Exercise data:
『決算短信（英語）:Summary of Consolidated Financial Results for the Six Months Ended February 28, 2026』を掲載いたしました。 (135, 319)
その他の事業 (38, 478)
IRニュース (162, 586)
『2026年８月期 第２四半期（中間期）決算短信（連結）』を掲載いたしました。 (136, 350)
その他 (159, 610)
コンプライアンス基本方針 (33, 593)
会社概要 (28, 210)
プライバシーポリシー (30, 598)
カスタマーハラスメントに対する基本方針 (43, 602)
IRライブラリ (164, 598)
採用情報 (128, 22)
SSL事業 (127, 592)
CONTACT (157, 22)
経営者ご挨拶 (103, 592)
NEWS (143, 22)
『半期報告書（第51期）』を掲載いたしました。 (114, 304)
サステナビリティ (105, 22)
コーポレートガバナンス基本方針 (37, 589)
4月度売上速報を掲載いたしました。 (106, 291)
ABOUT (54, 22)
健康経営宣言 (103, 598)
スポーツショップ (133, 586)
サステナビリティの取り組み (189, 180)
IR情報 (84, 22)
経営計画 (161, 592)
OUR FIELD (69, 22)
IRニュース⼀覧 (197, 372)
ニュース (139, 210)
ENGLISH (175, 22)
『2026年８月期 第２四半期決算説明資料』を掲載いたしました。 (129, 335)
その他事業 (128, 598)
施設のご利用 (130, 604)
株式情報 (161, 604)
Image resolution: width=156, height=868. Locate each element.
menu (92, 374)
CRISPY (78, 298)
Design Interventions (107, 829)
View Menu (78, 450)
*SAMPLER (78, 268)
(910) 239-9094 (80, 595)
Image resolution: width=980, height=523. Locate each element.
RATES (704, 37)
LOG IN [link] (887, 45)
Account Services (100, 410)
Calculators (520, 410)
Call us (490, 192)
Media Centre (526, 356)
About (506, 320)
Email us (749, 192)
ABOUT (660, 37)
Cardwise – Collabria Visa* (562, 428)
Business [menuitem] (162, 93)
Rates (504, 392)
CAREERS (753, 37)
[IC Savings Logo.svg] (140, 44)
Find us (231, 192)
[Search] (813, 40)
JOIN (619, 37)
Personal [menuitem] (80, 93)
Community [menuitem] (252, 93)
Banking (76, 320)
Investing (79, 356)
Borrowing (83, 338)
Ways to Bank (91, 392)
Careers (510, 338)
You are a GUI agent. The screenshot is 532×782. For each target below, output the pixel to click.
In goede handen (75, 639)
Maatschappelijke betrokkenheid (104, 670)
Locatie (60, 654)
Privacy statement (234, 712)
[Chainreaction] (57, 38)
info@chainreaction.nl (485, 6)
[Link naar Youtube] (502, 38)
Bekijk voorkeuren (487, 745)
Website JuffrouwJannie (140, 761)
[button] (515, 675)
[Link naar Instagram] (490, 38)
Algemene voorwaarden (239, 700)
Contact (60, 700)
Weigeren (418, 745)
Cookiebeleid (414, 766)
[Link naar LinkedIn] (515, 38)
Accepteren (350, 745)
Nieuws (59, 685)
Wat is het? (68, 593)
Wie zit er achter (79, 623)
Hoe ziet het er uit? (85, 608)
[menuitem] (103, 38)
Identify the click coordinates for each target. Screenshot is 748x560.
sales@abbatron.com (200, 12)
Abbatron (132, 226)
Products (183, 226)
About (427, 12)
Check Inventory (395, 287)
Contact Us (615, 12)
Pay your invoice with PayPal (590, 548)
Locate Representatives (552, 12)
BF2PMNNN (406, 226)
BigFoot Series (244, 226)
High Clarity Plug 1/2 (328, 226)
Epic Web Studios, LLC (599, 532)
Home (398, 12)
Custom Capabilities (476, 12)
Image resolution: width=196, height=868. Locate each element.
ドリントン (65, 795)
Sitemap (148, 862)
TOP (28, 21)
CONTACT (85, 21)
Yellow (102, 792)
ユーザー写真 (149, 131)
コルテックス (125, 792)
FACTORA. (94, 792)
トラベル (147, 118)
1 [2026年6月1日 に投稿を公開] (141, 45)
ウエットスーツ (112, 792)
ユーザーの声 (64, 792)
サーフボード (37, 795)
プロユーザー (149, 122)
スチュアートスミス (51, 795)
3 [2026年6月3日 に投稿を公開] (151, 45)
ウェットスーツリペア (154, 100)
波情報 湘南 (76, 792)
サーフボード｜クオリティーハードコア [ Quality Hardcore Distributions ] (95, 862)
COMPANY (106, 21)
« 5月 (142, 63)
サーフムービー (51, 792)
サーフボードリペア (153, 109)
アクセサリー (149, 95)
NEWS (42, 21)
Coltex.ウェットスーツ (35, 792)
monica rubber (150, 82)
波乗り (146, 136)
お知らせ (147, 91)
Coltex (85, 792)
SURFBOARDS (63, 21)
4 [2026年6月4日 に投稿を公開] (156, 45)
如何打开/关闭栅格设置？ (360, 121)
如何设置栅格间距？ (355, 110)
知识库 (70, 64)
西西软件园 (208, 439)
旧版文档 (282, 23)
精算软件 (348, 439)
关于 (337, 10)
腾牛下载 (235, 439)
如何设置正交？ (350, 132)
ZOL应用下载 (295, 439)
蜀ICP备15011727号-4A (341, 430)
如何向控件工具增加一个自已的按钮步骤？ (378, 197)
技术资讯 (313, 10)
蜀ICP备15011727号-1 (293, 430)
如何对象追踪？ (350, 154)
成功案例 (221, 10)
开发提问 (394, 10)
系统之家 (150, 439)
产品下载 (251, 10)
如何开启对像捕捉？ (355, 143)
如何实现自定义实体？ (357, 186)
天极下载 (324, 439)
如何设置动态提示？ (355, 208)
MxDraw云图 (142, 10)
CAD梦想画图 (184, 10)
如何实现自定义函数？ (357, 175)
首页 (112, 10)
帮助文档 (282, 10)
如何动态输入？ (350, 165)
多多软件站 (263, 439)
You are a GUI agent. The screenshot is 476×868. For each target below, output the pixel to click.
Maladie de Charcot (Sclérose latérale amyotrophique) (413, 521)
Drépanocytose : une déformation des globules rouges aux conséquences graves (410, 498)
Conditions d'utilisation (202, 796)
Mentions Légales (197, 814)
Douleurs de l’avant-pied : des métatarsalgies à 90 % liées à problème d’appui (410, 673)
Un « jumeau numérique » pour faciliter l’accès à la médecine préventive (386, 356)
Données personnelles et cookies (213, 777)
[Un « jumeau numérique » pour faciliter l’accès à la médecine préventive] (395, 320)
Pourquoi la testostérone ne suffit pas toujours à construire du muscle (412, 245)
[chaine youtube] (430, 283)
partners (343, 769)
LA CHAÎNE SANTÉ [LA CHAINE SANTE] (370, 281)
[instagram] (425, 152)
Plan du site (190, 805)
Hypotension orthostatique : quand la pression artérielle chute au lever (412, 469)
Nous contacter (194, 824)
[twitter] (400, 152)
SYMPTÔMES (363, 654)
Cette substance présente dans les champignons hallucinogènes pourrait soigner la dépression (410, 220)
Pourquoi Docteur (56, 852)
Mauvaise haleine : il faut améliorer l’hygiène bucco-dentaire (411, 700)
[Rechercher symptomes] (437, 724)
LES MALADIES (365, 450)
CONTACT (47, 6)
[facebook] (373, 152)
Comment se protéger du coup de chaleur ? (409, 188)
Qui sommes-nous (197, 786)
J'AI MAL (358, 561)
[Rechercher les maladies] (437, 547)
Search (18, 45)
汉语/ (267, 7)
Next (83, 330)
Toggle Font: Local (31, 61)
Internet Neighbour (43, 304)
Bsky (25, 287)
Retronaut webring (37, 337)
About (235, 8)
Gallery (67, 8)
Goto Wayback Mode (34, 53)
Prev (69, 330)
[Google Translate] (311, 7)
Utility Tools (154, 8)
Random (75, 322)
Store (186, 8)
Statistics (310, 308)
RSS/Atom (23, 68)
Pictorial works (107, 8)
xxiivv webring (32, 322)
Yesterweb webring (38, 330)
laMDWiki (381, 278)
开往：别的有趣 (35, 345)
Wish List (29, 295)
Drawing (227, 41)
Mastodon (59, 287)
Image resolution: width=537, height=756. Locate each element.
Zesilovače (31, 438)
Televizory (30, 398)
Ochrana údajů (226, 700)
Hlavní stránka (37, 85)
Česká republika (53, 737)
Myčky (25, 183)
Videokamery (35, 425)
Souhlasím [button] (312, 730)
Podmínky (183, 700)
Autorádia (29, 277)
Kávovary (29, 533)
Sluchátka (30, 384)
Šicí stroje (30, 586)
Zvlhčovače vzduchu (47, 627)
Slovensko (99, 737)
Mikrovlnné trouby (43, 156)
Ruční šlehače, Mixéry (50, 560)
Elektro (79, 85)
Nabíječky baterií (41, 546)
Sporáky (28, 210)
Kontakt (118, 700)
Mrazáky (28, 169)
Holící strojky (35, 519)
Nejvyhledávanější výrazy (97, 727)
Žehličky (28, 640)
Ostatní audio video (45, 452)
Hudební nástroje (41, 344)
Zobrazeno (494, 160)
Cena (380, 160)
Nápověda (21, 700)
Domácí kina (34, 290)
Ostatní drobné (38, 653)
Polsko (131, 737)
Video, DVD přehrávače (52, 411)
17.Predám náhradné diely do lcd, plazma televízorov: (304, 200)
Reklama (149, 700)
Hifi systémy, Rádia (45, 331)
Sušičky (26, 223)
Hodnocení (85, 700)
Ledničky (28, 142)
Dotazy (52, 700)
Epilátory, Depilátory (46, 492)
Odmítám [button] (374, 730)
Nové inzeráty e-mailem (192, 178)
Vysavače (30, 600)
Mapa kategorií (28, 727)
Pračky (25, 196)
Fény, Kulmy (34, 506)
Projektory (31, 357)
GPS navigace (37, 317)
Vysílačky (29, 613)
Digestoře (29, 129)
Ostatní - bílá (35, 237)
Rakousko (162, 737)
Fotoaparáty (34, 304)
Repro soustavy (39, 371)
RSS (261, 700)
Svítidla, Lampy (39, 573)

Your instructions: Please copy out the data from the line containing "Abbatron (132, 226)" to the line containing "High Clarity Plug 1/2 (328, 226)", both included, with each line unchanged.

Solution for this problem:
Abbatron (132, 226)
Products (183, 226)
About (427, 12)
Check Inventory (395, 287)
Contact Us (615, 12)
Pay your invoice with PayPal (590, 548)
Locate Representatives (552, 12)
BF2PMNNN (406, 226)
BigFoot Series (244, 226)
High Clarity Plug 1/2 (328, 226)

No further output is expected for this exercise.